Józef Andrasz (born 16 October 1891 in Wielopole, Nowy Sącz County; died 1 February 1963 in Kraków) was a Polish Roman Catholic priest, writer, translator and editor. A member of the Society of Jesus, he was a confessor of Faustina Kowalska.

Career
Andrasz worked in the Apostleship of Prayer publishing house in Poland (Wydawnictwo Apostolstwa Modlitwy). He was responsible for the publication of 41 volumes in the series The Library of the Internal Life (Biblioteka Życia Wewnętrznego). They were mostly translations of great works on asceticism that he had worked on himself. He was also the editor-in-chief of the popular Catholic paper "The Messenger of the Heart if Jesus" (Posłaniec Serca Jezusowego). He was also national manager of the Apostleship of Prayer and of Catholic Action for Family Consecration -(Dzieło Poświęcenia Rodzin).
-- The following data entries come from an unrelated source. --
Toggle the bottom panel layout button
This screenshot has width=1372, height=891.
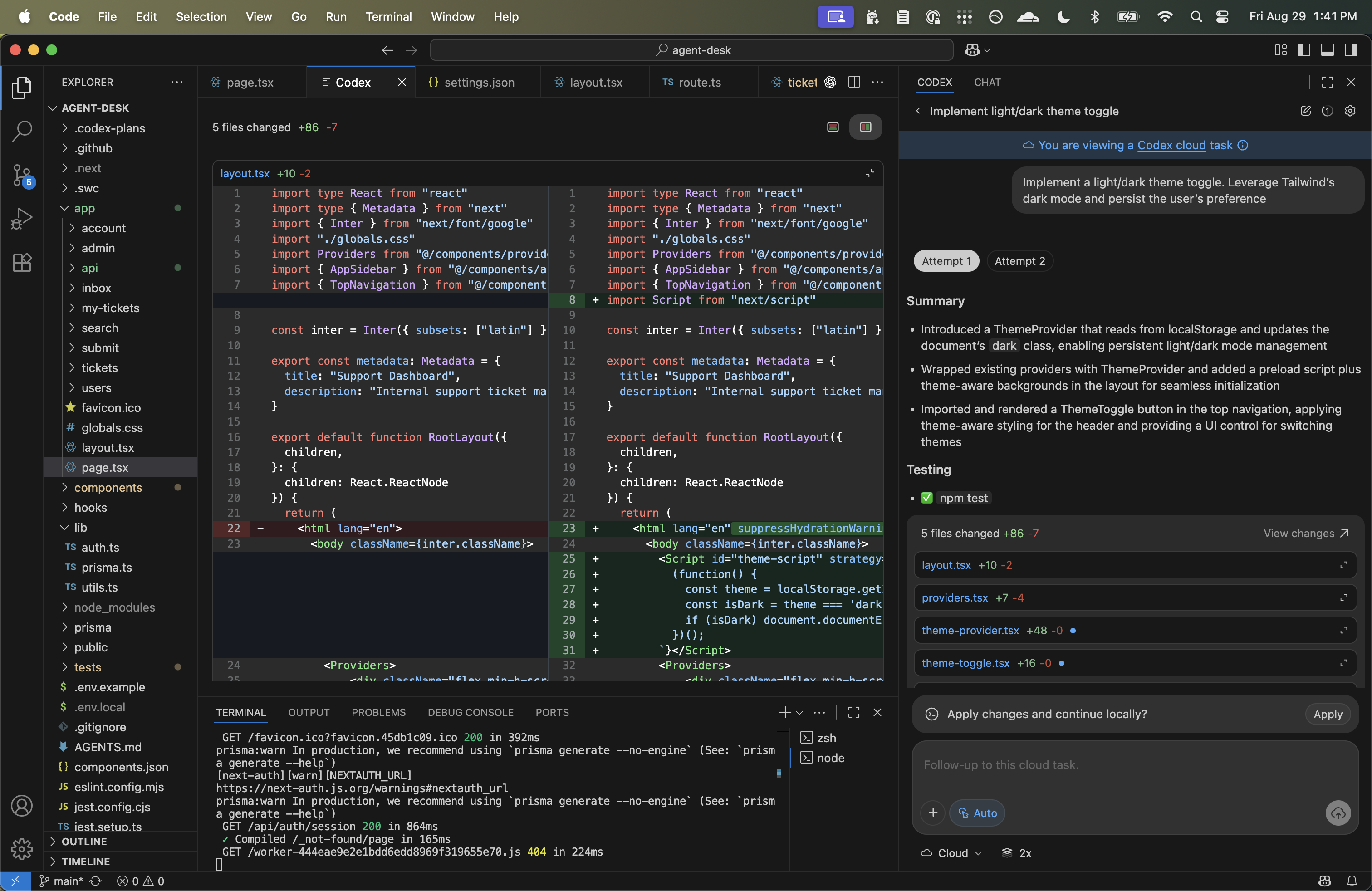coord(1328,50)
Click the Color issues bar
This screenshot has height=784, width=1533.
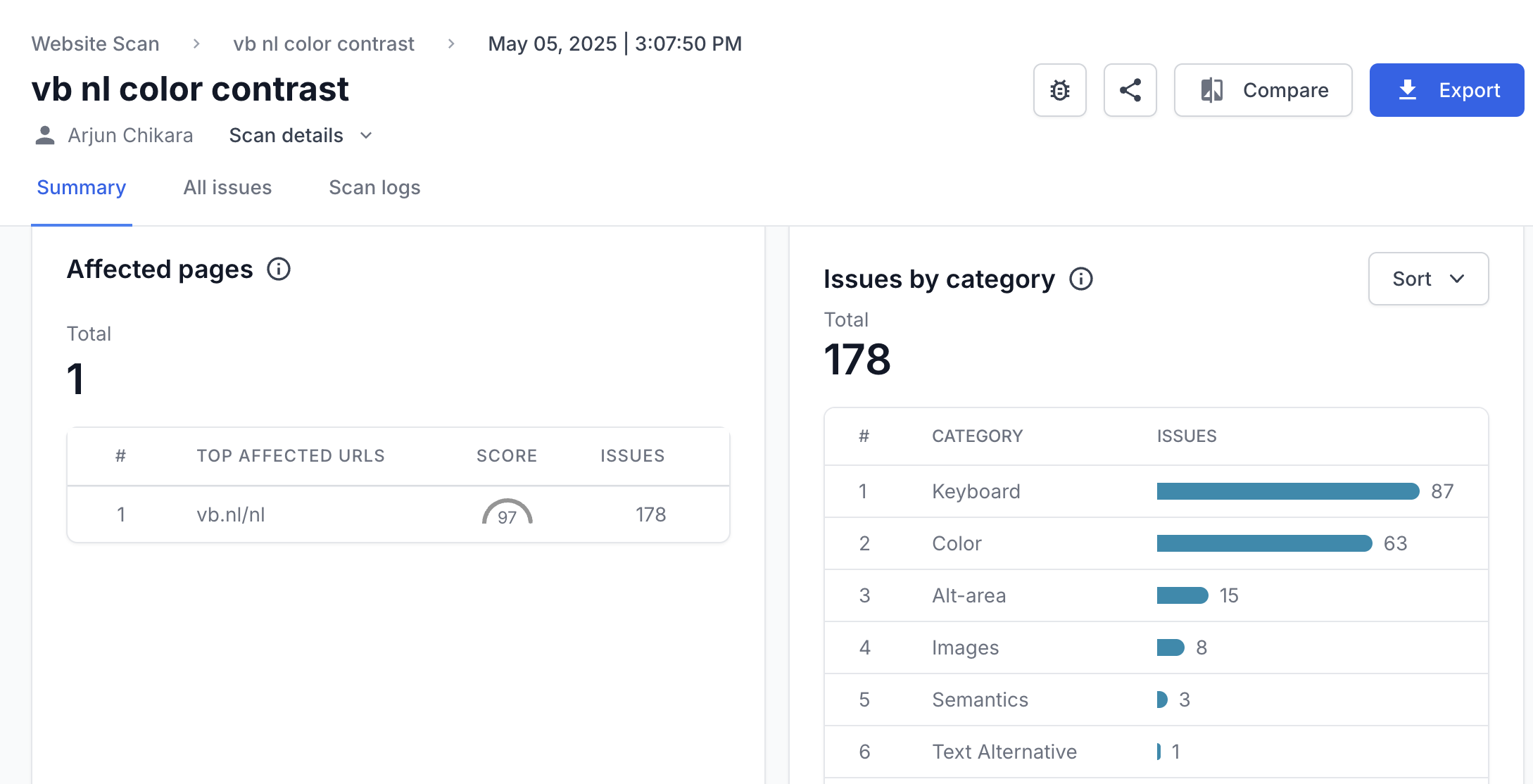[x=1263, y=543]
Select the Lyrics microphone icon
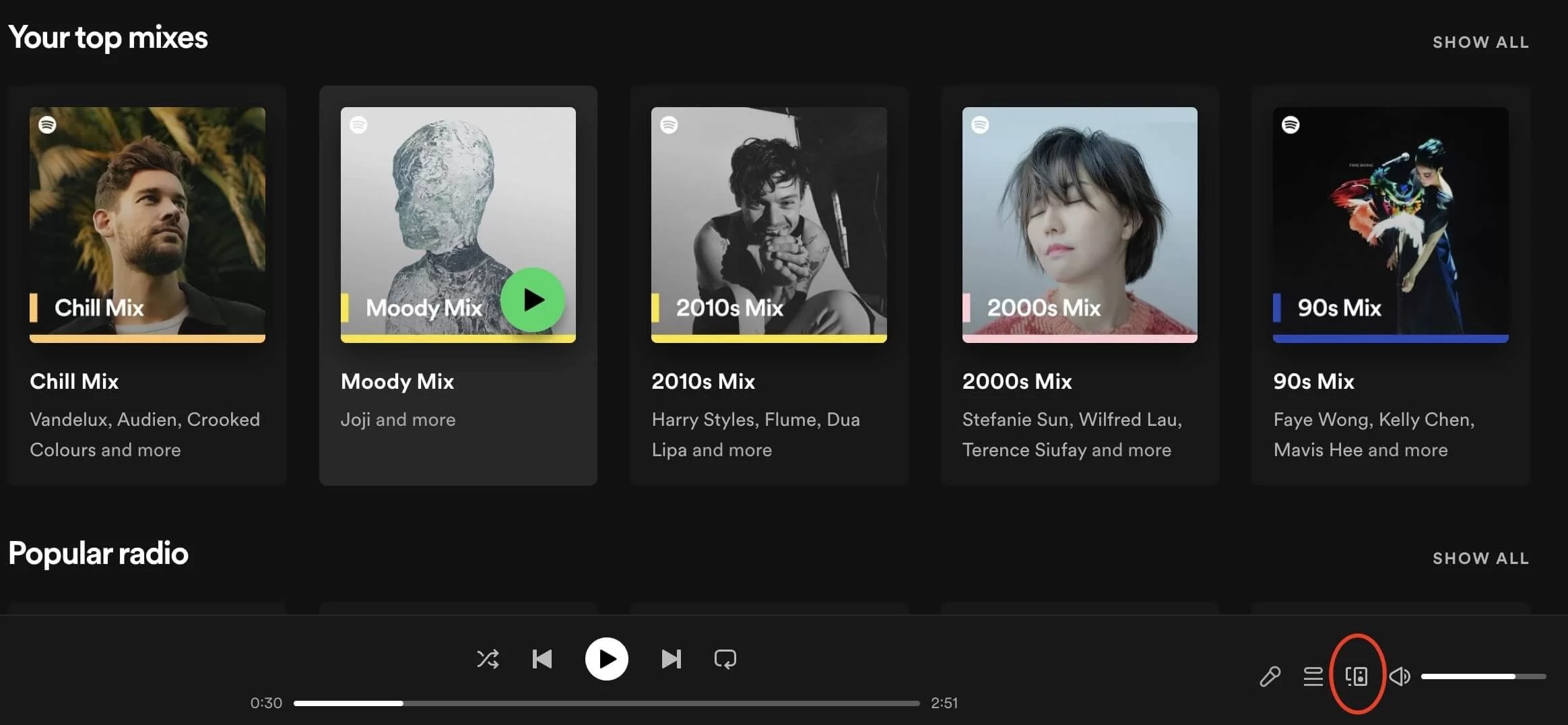 point(1270,677)
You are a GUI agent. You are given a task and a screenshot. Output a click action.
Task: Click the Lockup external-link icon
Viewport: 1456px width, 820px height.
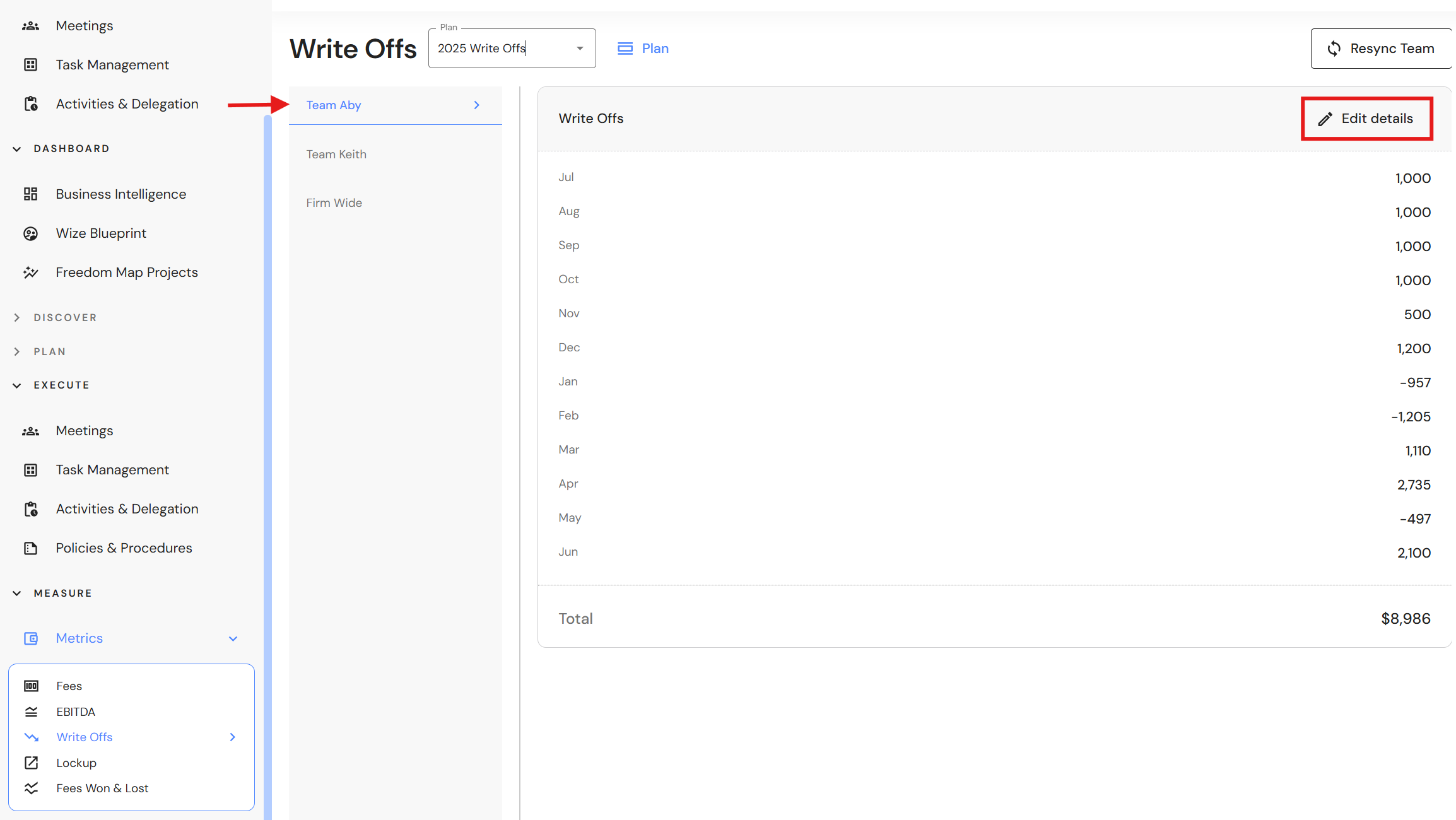[31, 763]
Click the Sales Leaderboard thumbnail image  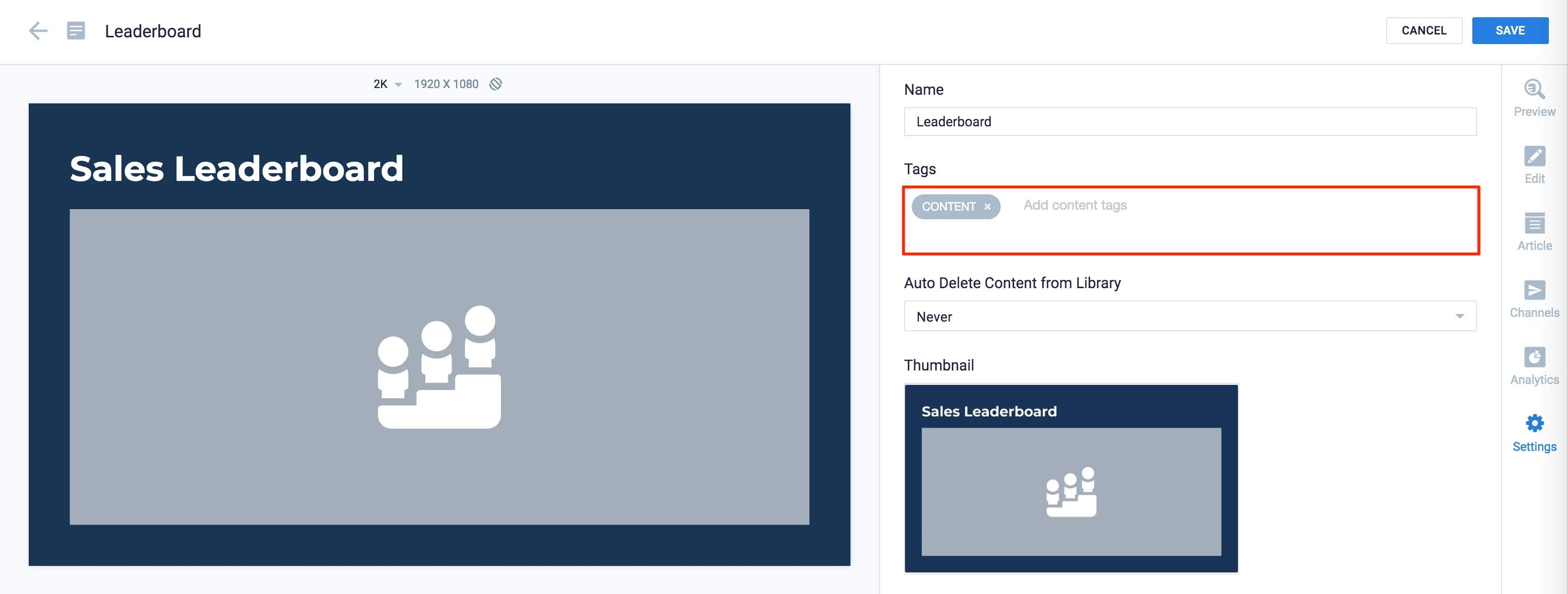pyautogui.click(x=1071, y=478)
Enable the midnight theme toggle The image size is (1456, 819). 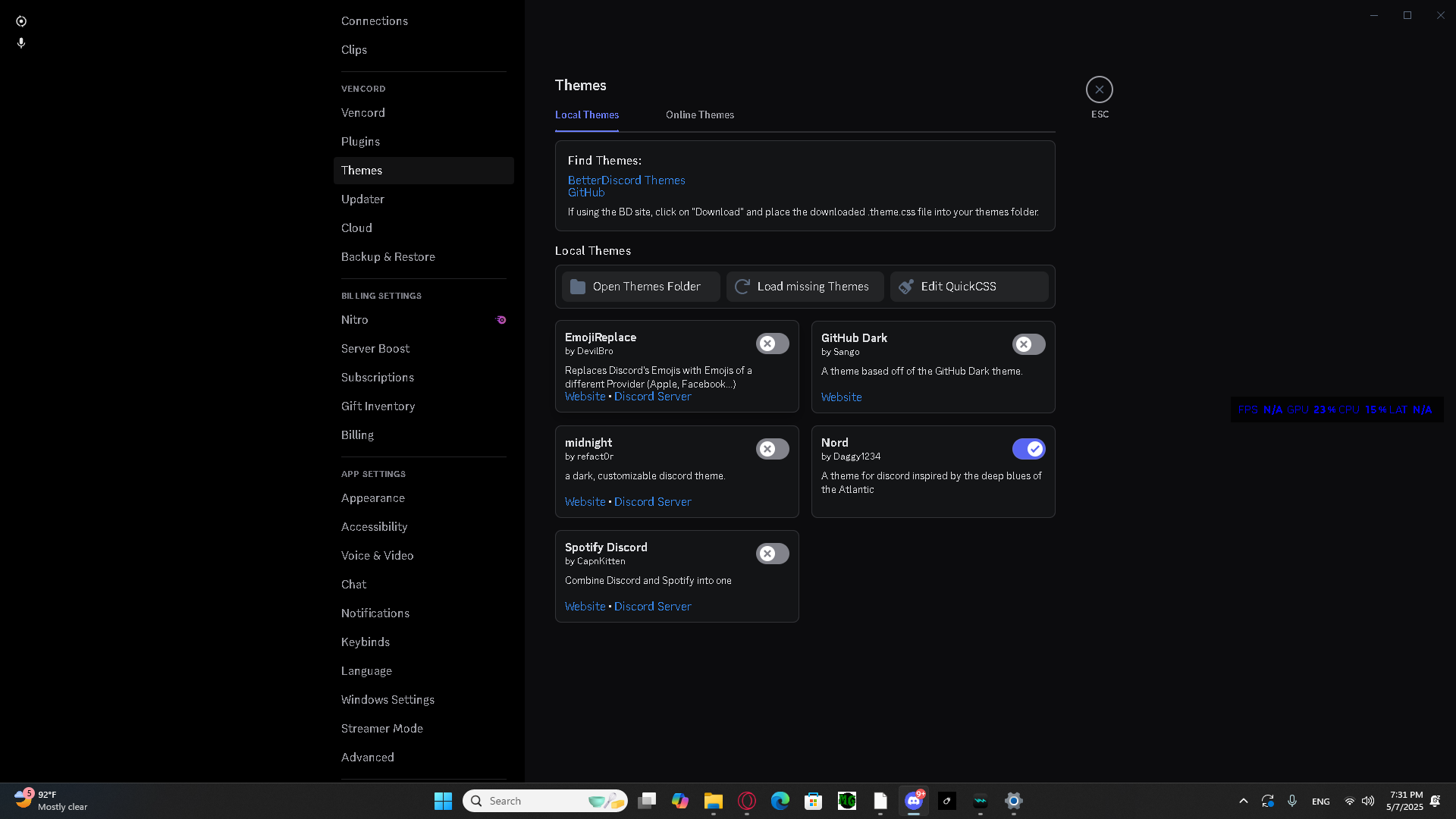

While Faustina Kowalska stayed with her order in Kraków, he became her confessor. She mentioned Andrasz many times in her Diary in terms such as follow:

"It is a strange thing that, until I met Father Andrasz, confessors could neither understand me nor set my mind at rest concerning these matters [the revelations]" (p.111), and 
"I am very grateful to the Lord for having given me an enlightened priest" (p. 1596).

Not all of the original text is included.